A wise buyer will realize that ownership of some things is a bit more malleable. I may just so happen to own a few Judas Priest records, one of which has a Patrick Woodroffe painting on the front. I own the right to listen to that record as much as I like. I can play it in the bedroom. I can play it in the shower. I can play it in my car. I can play it at breakfast time. But I will not own the actual green eggs and ham (sorry music and cover art).

If you make these Arty things and sell them for $5, probably not worth caring about as the buyers are likely clueless and will ignore anything you ask.

If you sell these Articles for real money, then you should definitely be signing them somehow. A real appreciator of the art will want people to know they have a Molecula. Reselling will be of a Molecula not a “look wot I done last night”.

Based on what I see in your Gig (mighty purdy work I must say and nice album covers they would make - shame a music album doesn’t even make me a visible fraction of the cost of one of your pics) I think that you should be signing more clearly. If you are moving to a new phase of drawing whatever that thing you say is, then it should still be signed clearly - unless you are actually a Ghost Artist.
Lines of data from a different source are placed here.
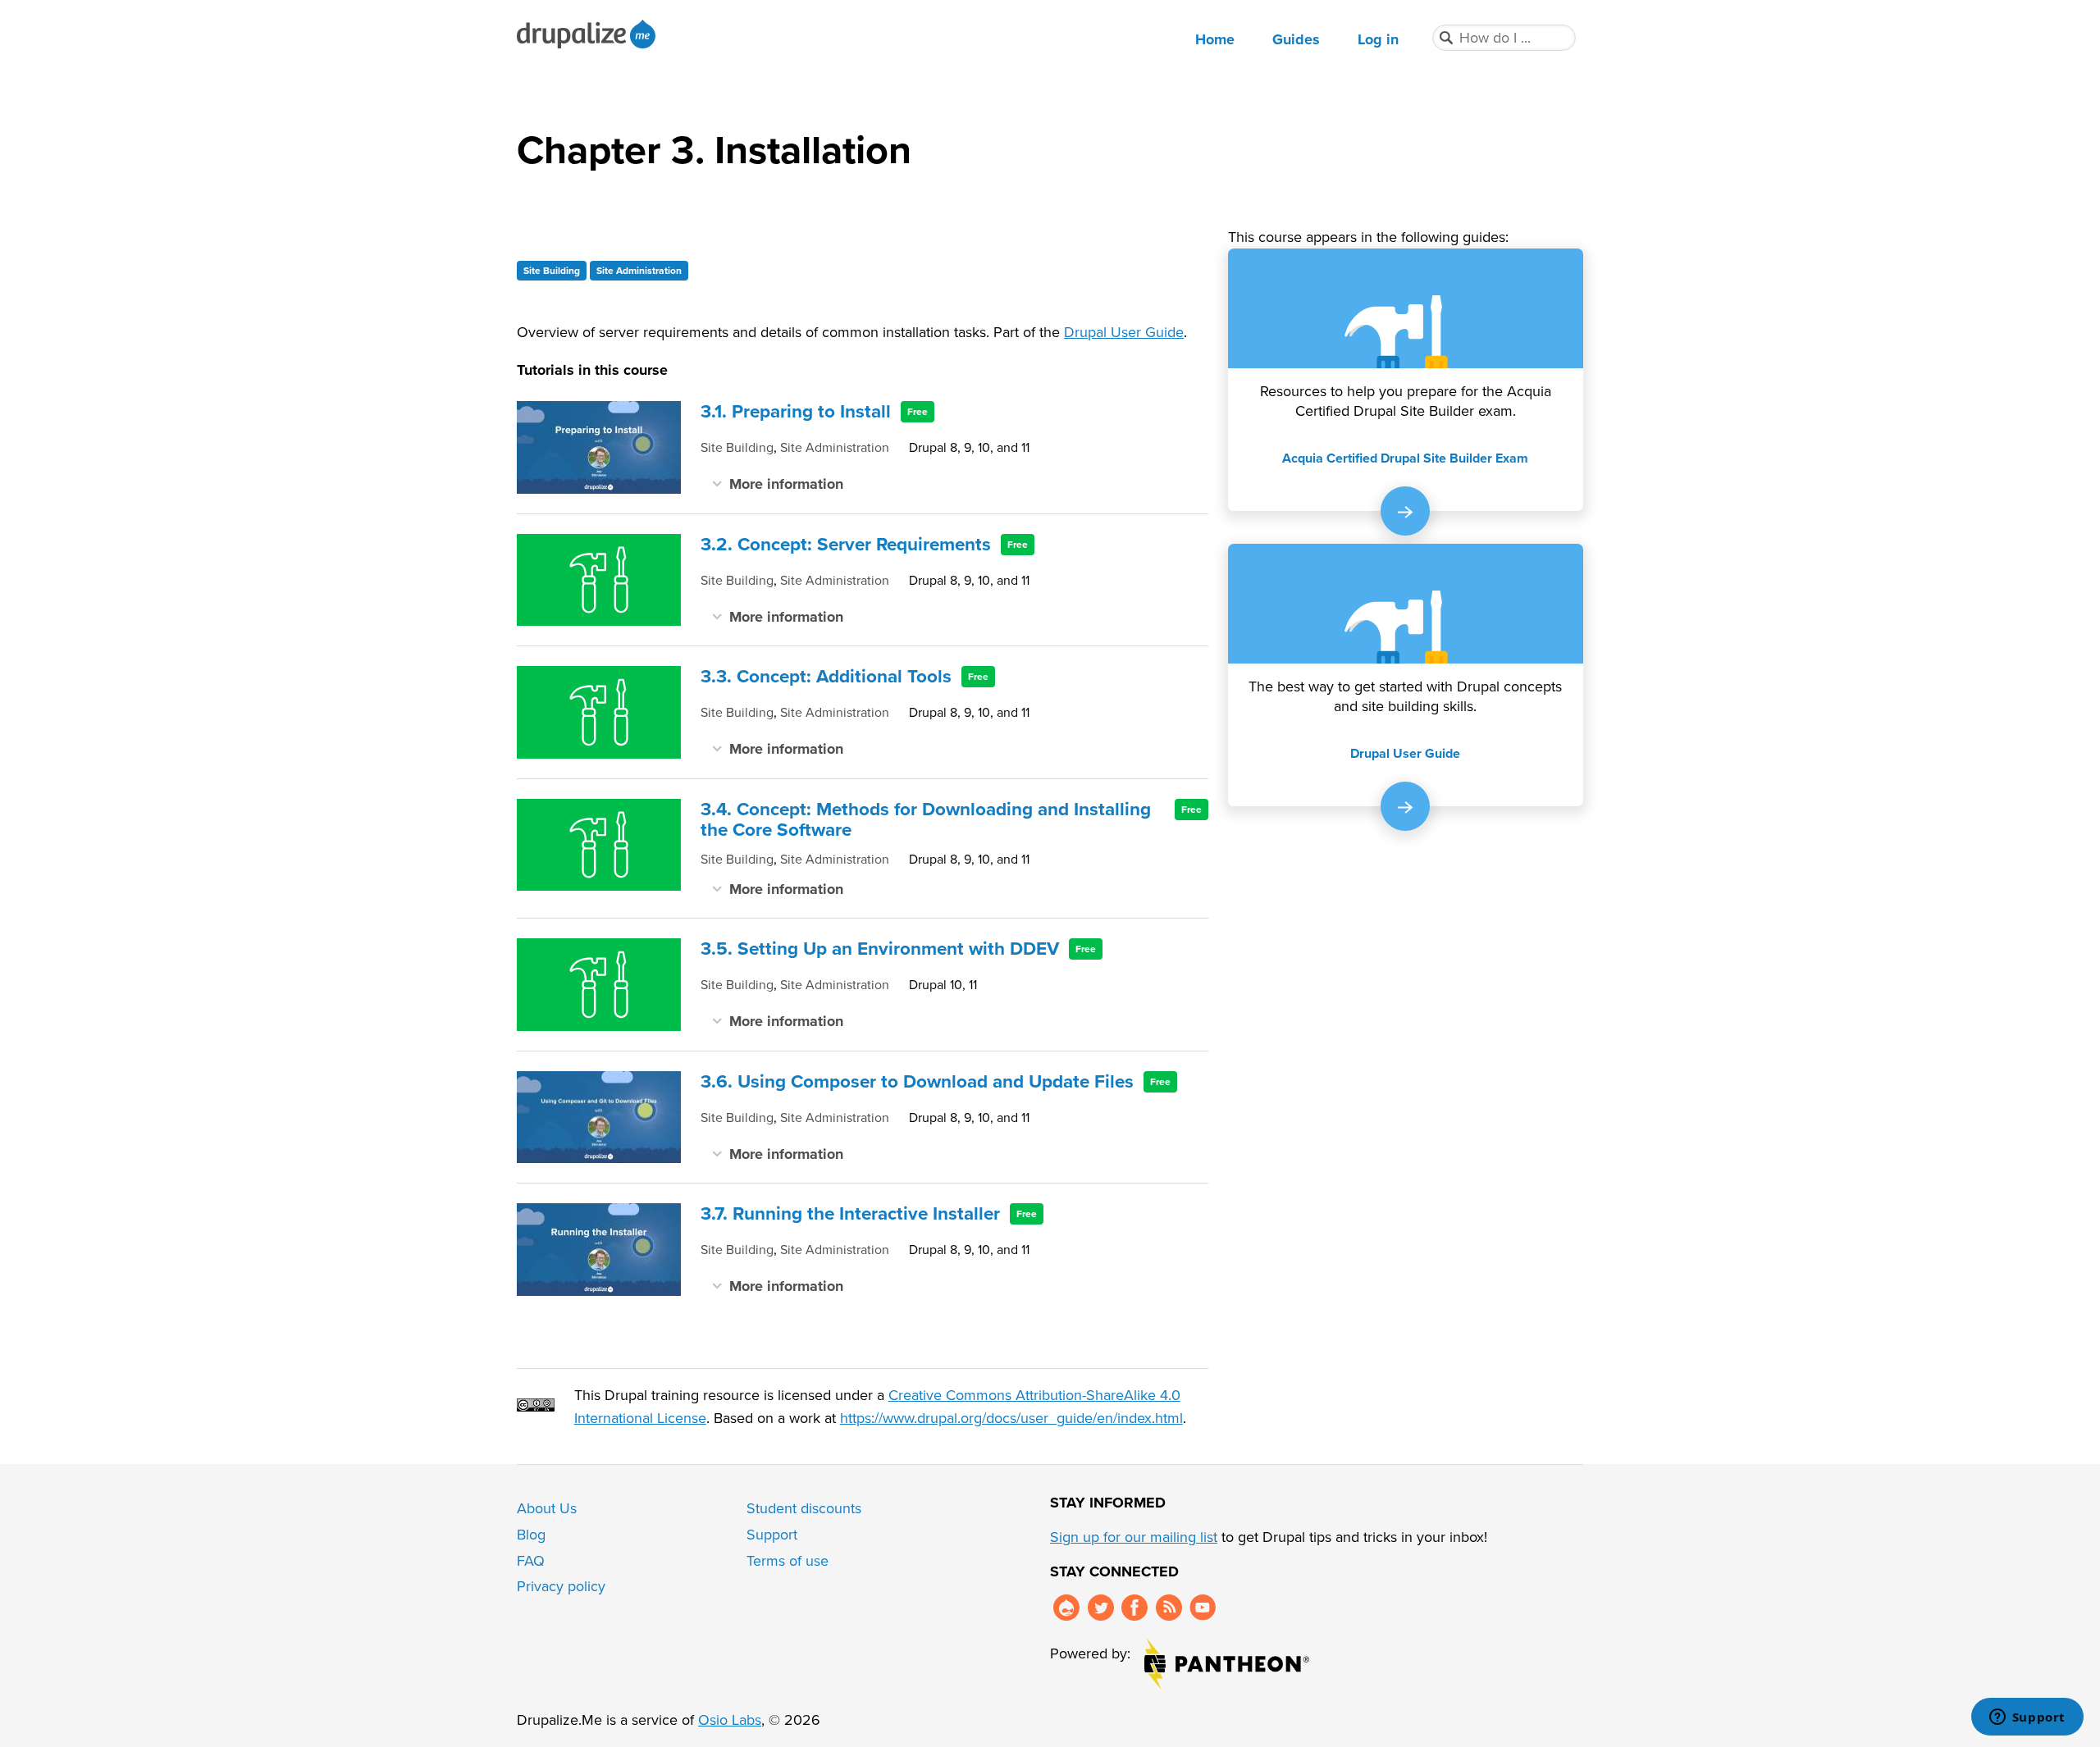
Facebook (1134, 1607)
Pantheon (1226, 1664)
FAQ (531, 1560)
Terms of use (787, 1560)
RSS (1169, 1607)
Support (771, 1534)
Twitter (1101, 1607)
ReSellers do not get far with me. I am not completely opposed as if eg a Music Supervisor came to me and said “I want to buy a track from you for $10,000 for Avatar 2” (and they sell it to James for $20,000) no dramas at all. Everyone wins. However, my experience with ReSellers is that they have either already bought the job for far too little to actually do the job and they have no skills at anything (except following buyers) and expect I will do their terrible job for even worse pay, whist they mismanage both the real buyer and myself - and then complain that I am not a cool guy; or they are merely probing me for lowest cost to try to win that job which is a waste of my time. Avoid that slime like the slime that it slimily is.

I hope that helps in some way.

1 Like

Thanks for your reply, I appreciate it!

I recommend you to research NFT art trend. Basically, you can put your original artwork for sale, prove authenticity and than whenever your work is resold you get a fee or wherever is shared online, your name is behind it. It is like art auctions.

These new buyers on Fiverr are looking for any kind of art that they can sell under their names and profit from it and most of the time they don’t ask for ownership. I’m familiar with commercial rights, but I’m not sure if this is the same thing. If I want to sell my artwork like this I’ll go to these marketplaces by myself.

I’m just unsure what to think about this.

The best thing would be to create an NFT yourself with the artwork with the conditions(embedded within the NFT) like how much royalty you want for every resell of the NFT. You can then sell the NFT in NFT marketplaces or via fiver if you want.

1 Like

Hi there,
I think this is a really interesting issue. I am an author, and I’ve purchased gigs from several artists previously to create artwork to go along with short stories and poems and things.
It looks to me like if a seller includes commercial use, then that would mean the buyer - who then owns the copyright - can use it for whatever they want (as long as it’s legal, as the Fiver TOS are keen to point out!). Which seems like that would include incorporating it into an NFT.
But that’s different from crediting or attribution - if I were making an NFT using work I had bought, I would absolutely feel morally obliged to credit the artist.
The interesting thing with NFT’s though is that you can include resale royalty attribution - so that could eg be split between the seller and the buyer, in some way outlined in the contract between them. I think as long as what’s expected/what the deal is is stated clearly and agreed by all parties, something like that would be entirely reasonable.
Or this could be in some way reflected in pricing of the gig - eg something like “if you use this work in an NFT at some future point, then if you put my wallet address in the NFT metadata as getting 25% royalties of original sale and 5% for resales, the up front gig cost will be 50% cheaper”, something like that.